TÂCHES À RÉALISER:
- 1) D'après le texte sur les animaux gnotobiotiques, de quelle université Russell Schaedler faisait-il partie ?
- 2) Dans le texte sur les animaux gnotobiotiques, quelles caractéristiques des souris élevées sans microbes la phrase commençant par « Les souris élevées sans microbes » présente-t-elle comme modifiées ? Citez-les toutes.
- 3) Recopiez, dans le texte sur les animaux gnotobiotiques, le passage qui s'ouvre sur les mots « Avoir des animaux » et se clôt sur « du monde entier. ».

TEXTE À ANALYSER:
··········

Avoir des animaux gnotobiotiques ne donne pas seulement aux chercheurs la possibilité de comparer des individus sans germes avec des individus élevés normalement. Les animaux gnotobiotiques donnent également à un laboratoire la possibilité d’introduire un – ou quelques – micro-organismes à la fois et de les étudier dans un environnement plus simple que la métropole animée du microbiome. Au milieu des années 1960, Russell Schaedler, de l’Université Rockefeller, a commencé à entreprendre ces expériences, en créant différents mélanges de bactéries, en étudiant comment chacune d’entre elles colonisait l’intestin de souris préalablement exemptes de germes (2), et en distribuant la « flore de Schaedler » à des laboratoires du monde entier.
Aujourd’hui, les chercheurs ont réalisé – en partie grâce aux nombreuses premières études sur les animaux gnotobiotiques – que le microbiome d’un organisme ne l’aide pas seulement à digérer les aliments. Les souris élevées sans microbes ont un système immunitaire, un cœur, des poumons, des ganglions lymphatiques, un métabolisme et même des capacités de reproduction modifiés. En 2011, une étude a révélé que les souris sans germes présentaient des schémas altérés de développement cérébral et de comportement : si les souris étaient exposées à un mélange de bactéries, les changements revenaient à la normale (3). En 2013, une équipe de chercheurs a découvert que si un échantillon du microbiote intestinal d’un humain obèse était introduit dans une souris sans germe – sans modification du régime alimentaire de la souris – celle-ci prenait du poids. Si l’échantillon de microbiote provenait plutôt d’un humain maigre, la prise de poids ne se produisait pas (4).

··········

DONNÉES FOURNIES:
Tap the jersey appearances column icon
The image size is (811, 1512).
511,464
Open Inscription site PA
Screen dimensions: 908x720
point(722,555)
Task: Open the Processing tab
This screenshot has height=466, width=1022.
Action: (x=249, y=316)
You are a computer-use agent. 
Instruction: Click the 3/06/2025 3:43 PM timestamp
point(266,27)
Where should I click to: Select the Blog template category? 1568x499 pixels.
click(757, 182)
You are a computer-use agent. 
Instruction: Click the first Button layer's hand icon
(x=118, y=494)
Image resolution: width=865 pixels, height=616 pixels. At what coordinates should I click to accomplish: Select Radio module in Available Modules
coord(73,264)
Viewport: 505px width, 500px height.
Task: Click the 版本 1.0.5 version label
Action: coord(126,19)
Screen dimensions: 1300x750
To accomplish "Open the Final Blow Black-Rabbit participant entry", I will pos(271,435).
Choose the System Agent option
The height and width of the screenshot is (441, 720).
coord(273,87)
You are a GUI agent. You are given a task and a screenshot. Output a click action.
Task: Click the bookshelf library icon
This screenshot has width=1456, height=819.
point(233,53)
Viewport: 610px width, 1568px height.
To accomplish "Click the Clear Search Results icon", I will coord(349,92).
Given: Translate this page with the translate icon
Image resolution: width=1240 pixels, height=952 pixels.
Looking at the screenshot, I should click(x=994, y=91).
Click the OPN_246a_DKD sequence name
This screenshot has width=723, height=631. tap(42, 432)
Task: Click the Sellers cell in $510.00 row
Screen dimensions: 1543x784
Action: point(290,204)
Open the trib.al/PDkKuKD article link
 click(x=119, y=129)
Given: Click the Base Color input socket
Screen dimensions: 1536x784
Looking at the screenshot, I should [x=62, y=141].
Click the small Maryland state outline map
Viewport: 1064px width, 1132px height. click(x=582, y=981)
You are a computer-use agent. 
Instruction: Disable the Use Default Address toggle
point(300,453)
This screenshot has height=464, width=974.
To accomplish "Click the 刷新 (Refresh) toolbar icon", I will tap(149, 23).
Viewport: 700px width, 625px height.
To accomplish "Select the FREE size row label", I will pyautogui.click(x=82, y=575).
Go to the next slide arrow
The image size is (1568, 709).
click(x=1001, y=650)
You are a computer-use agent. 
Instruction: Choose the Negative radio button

··········

RÉSULTATS OBTENUS:
- 1) De l'Université Rockefeller.

- 2) Le système immunitaire, le cœur, les poumons, les ganglions lymphatiques, le métabolisme et les capacités de reproduction.

- 3)
Avoir des animaux gnotobiotiques ne donne pas seulement aux chercheurs la possibilité de comparer des individus sans germes avec des individus élevés normalement. Les animaux gnotobiotiques donnent également à un laboratoire la possibilité d’introduire un – ou quelques – micro-organismes à la fois et de les étudier dans un environnement plus simple que la métropole animée du microbiome. Au milieu des années 1960, Russell Schaedler, de l’Université Rockefeller, a commencé à entreprendre ces expériences, en créant différents mélanges de bactéries, en étudiant comment chacune d’entre elles colonisait l’intestin de souris préalablement exemptes de germes (2), et en distribuant la « flore de Schaedler » à des laboratoires du monde entier.